Agarosegelelektroforese wordt vaak gebruikt om DNA-fragmenten te scheiden na restrictie endonucleasedigestie of PCR-amplificatie. Fragmenten worden gedetecteerd door de gel te kleuren met de intercalerende kleurstof, ethidiumbromide, gevolgd door visualisatie/fotografie onder ultraviolet licht.
Hoe gebruik je agarosegel bij elektroforese?
1. Bereiding van de gel
- Weeg de juiste massa agarose af in een erlenmeyer. Agarosegels worden bereid onder gebruikmaking van een w/v procentuele oplossing. …
- Voeg loopbuffer toe aan de agarosebevattende kolf. Wervel om te mengen. …
- Smelt het agarose/buffermengsel. …
- Voeg ethidiumbromide (EtBr) toe tot een concentratie van 0,5 μg/ml.
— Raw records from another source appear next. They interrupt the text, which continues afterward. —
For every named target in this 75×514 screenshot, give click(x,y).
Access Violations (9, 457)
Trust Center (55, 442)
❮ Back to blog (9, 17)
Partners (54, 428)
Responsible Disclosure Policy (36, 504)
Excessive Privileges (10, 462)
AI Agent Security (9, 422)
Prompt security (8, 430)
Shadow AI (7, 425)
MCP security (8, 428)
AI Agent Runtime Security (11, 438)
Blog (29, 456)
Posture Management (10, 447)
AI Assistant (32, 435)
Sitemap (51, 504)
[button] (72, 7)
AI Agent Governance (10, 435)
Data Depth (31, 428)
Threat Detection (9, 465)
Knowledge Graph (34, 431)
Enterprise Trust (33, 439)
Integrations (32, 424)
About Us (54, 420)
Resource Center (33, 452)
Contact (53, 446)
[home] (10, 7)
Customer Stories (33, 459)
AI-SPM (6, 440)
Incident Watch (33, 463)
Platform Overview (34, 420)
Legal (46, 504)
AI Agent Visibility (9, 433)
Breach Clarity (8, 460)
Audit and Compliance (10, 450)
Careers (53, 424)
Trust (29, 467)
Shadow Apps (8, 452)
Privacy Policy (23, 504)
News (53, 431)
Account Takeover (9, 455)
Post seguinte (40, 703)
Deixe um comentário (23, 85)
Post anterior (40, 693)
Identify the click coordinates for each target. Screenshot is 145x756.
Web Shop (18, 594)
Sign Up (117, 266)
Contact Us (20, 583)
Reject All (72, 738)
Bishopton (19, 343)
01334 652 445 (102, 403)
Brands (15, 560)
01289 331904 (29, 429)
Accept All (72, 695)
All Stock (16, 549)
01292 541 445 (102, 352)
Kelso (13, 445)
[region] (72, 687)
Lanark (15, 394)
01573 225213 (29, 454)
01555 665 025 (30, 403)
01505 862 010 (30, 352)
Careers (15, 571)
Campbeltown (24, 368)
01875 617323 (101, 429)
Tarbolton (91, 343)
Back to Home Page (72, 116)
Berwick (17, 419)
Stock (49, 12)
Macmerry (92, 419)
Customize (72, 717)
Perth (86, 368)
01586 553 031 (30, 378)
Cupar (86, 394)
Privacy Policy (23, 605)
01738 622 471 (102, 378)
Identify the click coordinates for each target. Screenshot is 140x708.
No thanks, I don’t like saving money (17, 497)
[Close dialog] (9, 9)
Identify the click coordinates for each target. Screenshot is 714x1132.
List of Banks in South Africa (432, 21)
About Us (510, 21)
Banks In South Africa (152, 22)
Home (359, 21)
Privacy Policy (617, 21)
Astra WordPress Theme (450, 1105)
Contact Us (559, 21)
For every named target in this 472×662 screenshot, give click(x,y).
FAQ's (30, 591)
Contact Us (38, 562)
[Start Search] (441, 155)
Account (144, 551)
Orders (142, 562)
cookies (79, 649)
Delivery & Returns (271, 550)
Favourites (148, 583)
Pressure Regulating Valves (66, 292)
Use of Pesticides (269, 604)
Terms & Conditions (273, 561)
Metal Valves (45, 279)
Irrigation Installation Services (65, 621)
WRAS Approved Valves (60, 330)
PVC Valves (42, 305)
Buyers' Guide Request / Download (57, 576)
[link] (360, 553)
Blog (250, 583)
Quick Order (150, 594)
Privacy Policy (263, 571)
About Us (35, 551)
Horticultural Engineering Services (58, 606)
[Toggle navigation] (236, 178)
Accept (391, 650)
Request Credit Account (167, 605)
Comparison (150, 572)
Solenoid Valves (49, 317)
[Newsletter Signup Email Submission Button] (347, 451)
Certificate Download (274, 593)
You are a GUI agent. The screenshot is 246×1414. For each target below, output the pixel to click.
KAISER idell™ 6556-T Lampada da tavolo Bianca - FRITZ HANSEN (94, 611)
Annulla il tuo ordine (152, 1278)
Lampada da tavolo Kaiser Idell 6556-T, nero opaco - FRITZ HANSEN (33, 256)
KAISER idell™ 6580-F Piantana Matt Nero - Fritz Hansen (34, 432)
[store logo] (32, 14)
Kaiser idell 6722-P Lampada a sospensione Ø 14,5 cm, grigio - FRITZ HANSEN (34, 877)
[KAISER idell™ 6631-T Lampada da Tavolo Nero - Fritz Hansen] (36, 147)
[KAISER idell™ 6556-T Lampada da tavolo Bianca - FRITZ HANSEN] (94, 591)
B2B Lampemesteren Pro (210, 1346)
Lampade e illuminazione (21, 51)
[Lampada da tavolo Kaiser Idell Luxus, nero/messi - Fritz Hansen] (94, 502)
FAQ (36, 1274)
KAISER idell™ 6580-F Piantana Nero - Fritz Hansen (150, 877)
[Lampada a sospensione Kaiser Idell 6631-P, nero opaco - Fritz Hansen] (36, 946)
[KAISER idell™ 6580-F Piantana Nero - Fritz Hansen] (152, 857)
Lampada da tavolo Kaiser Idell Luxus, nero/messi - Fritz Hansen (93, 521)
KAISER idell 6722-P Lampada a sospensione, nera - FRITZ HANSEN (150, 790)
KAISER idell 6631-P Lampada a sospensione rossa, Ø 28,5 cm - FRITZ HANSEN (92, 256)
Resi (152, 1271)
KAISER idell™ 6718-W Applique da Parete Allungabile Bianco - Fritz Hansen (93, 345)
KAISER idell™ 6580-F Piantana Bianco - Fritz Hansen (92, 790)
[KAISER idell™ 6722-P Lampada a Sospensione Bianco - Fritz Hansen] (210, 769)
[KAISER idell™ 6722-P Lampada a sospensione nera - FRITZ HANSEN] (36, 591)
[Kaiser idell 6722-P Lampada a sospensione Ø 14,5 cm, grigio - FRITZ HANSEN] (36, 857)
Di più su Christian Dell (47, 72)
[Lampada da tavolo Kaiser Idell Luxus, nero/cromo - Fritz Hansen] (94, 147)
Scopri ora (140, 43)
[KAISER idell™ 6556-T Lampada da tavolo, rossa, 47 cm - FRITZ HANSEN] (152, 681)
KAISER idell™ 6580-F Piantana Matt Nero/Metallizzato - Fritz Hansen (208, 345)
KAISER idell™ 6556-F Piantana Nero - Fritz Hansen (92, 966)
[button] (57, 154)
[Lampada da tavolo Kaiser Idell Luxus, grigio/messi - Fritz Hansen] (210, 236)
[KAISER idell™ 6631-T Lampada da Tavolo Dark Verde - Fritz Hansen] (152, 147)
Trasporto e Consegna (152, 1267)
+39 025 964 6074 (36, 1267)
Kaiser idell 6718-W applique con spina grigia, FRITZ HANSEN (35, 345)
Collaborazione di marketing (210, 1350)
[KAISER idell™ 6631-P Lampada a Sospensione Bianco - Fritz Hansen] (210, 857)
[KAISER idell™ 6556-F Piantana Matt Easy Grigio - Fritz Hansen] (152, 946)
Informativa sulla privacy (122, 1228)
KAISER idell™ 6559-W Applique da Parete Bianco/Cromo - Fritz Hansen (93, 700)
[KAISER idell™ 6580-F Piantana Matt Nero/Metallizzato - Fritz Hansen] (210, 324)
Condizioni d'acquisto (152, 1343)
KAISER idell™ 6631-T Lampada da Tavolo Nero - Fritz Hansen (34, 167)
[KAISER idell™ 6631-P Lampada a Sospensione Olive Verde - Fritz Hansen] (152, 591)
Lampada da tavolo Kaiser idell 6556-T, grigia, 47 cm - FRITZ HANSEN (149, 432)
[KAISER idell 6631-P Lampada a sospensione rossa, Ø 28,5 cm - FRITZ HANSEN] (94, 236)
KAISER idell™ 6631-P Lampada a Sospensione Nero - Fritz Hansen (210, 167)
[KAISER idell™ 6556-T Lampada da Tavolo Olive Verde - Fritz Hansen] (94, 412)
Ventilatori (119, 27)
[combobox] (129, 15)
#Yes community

Hoe gebruik je gelelektroforese?
Belangrijkste punten:
- Gelelektroforese is een techniek die wordt gebruikt om DNA-fragmenten te scheiden op basis van hun grootte.
- DNA-monsters worden in putjes (inkepingen) aan het ene uiteinde van een gel geladen en er wordt een elektrische stroom aangelegd om ze door de gel te trekken.
- DNA-fragmenten zijn negatief geladen, dus bewegen ze naar de positieve elektrode.
Wat is de belangrijkste functie van gelelektroforese?
Gelelektroforese is een laboratoriummethode gebruikt om mengsels van DNA, RNA of eiwitten te scheiden op basis van moleculaire grootte.
Waarvoor wordt elektroforese gebruikt?
Elektroforese is een laboratoriumtechniek die wordt gebruikt om DNA-, RNA- of eiwitmoleculen te scheiden op basis van hun grootte en elektrische lading. Een elektrische stroom wordt gebruikt om te scheiden moleculen door een gel te bewegen.